# windows 98 SE Flash drive drivers?



## XPUser1991

i just have one question, does windows 98 SE have USB Flash drive drivers?


----------



## Mumbodog

No, you would need to go to the flash drive manufacturers website to see if they have them, some do, some don't.

.


----------



## Ed999

*USB 1.1 DEVICE IN WINDOWS 98*

Windows 98 does NOT have built-in drivers for USB 1.1 (because those were not included in Windows until the release of Windows ME, a.k.a. Windows Millenium).

But many Windows 98 computers nevertheless have built-in USB ports. The USB driver files will NOT be Microsoft drivers. They will be drivers supplied by a third party. Thus the USB driver files will NOT be on the Windows 98 installation CD, so any re-installation of Windows will disable the USB 1.1 ports.
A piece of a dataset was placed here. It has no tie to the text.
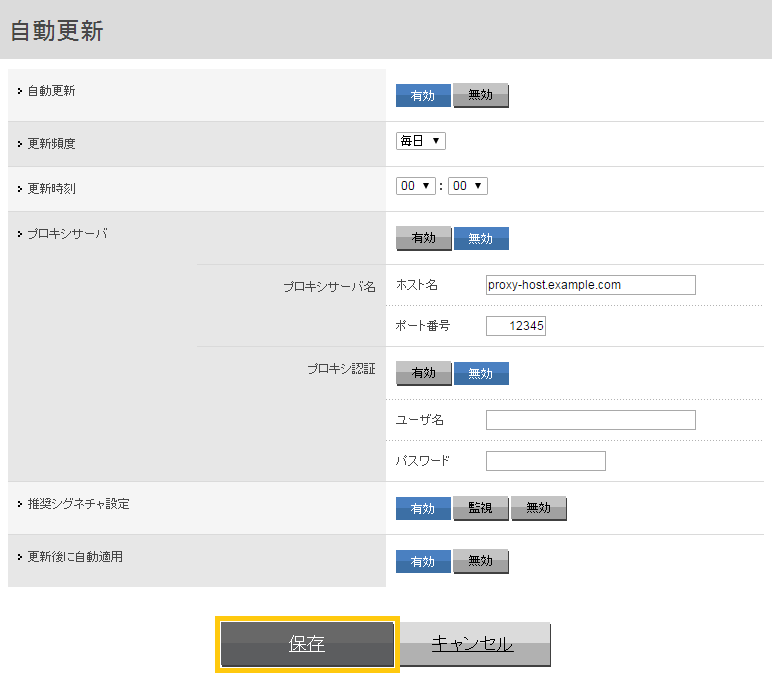The image size is (772, 682).
Task: Click the ユーザ名 username field
Action: click(590, 420)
To use a USB 1.1 device with Windows 98, you should ONLY buy a device that comes with Windows 98 drivers. But if the computer has built-in USB ports (i.e. USB ports on the motherboard), you should NOT install any drivers. What you should do instead is plug in the USB device WITHOUT installing any drivers, to see whether the original USB drivers that came with the computer can detect the USB device. They ought to be able to.
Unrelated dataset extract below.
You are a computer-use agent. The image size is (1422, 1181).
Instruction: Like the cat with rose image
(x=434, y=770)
An important reason, in that situation, for NOT installing the drivers that came with the USB device is that the computer already contains USB drivers for its built-in USB ports. If you add a second set of drivers, there will be a driver conflict and the USB ports will stop working.
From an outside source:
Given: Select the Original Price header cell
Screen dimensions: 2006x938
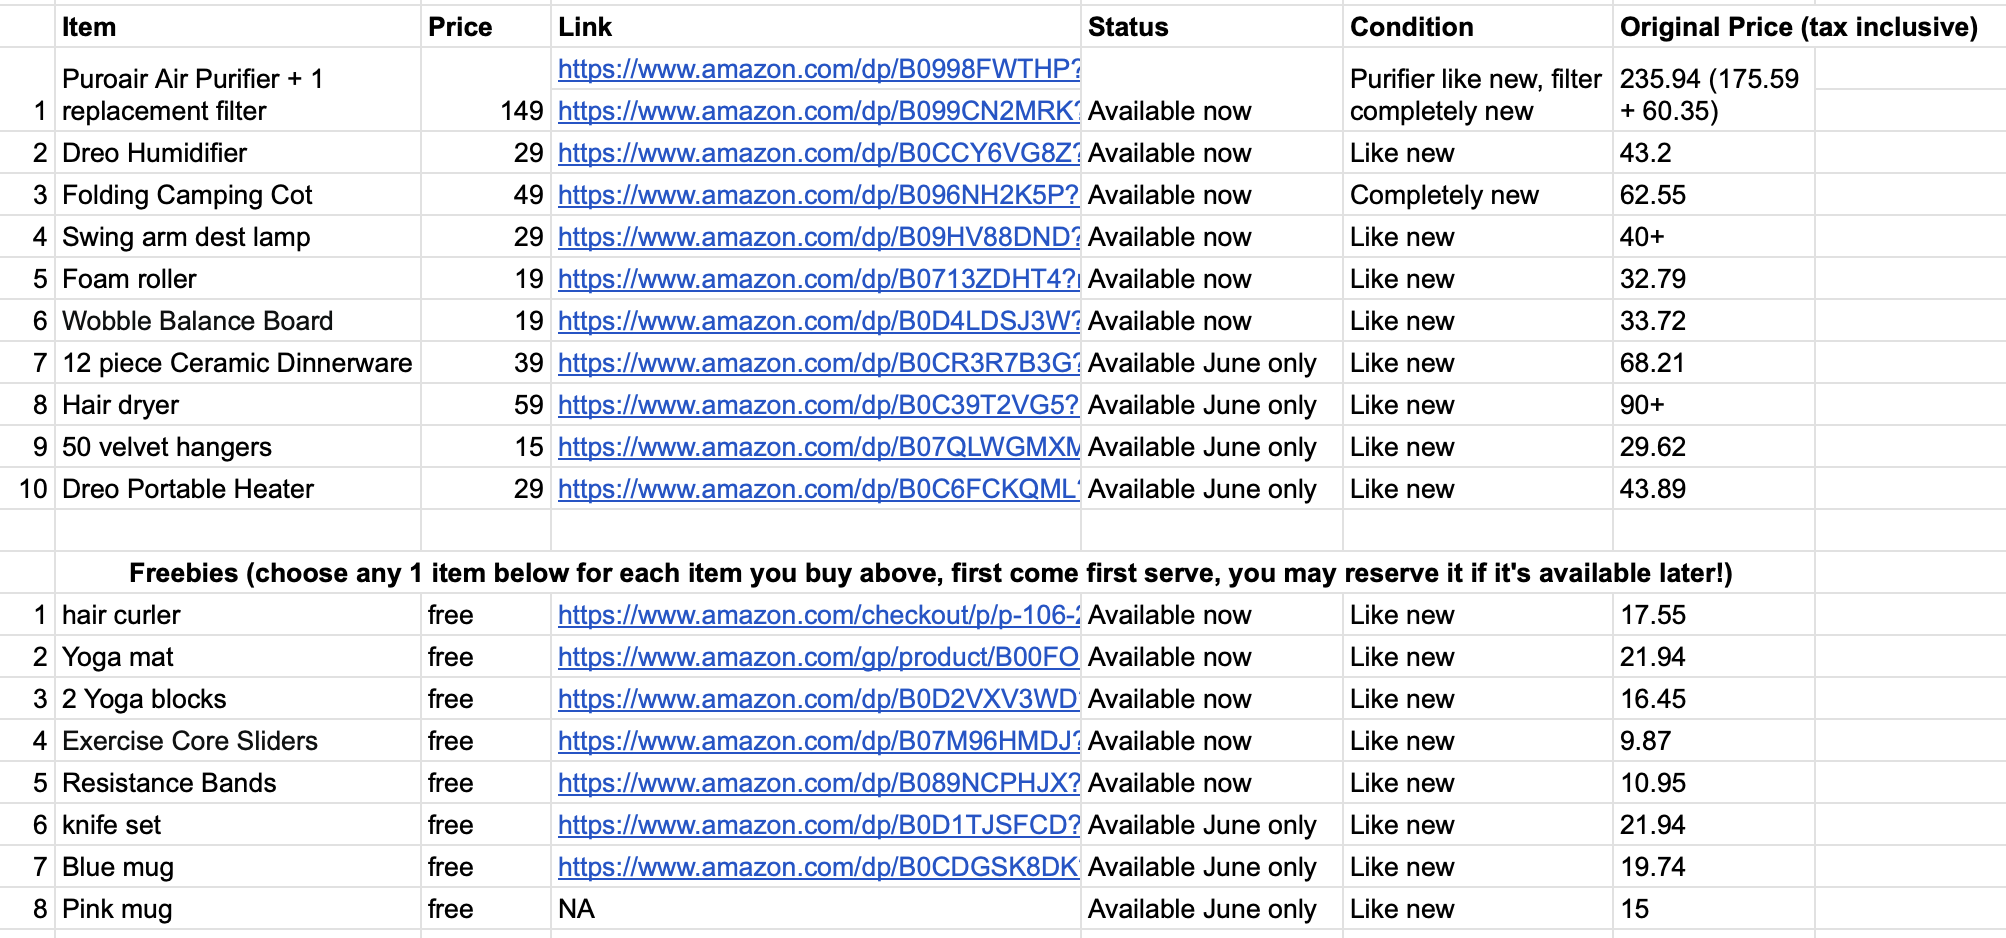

Another important reason, in that situation, for NOT installing the drivers that came with the USB device is that, although device manufacturers typically hide this fact from you, the drivers they supply ONLY work with Windows 98 Second Edition. This will be fatal to a computer that is using the so-called "first edition" release of Windows 98 (a.k.a. "Windows 98 Gold").

Another important reason for NOT installing the drivers that came with the USB device is that such drivers are often designed for USB 2.0 only. This will be fatal to a computer with a motherboard built before 2001, as they cannot use USB 2.0 on a "built-in" (motherboard) port.

The drivers supplied with the USB device are your INSURANCE. They are for use ONLY if the USB driver already in the computer can't run the particular model of USB device you have, or if a computer fault forces you to reinstall either the USB ports or Windows 98 itself.

If the drivers supplied with the USB device don't work (e.g. because you're using Windows 98 "first edition"), or have been lost, you can try instead the so-called "generic" mass storage drivers for Windows 98 that are available on the internet. However, there is no guarantee that those will work with your specific USB device.

You'll need a different type of generic driver, depending which version of Windows 98 you have. One type only works with Windows 98 Second Edition. The other type only works with the original release of Windows 98 (the so-called "first edition", a.k.a. "Windows 98 Gold"). Look here: http://www.technical-assistance.co.uk/kb/usbmsd98.php

Alternatively, you might find a compatible generic driver at http://www.mdgx.com/web.htm#NUS

Alternatively, you can try using the USB 1.1 drivers from Windows ME.

Note that a USB device that is not designed for USB 1.1 won't work on a motherboard USB port. The device will work provided it's labelled "USB 1.1" or "USB 1.1 and USB 2.0". But if it's labelled just "USB 2.0" it won't work.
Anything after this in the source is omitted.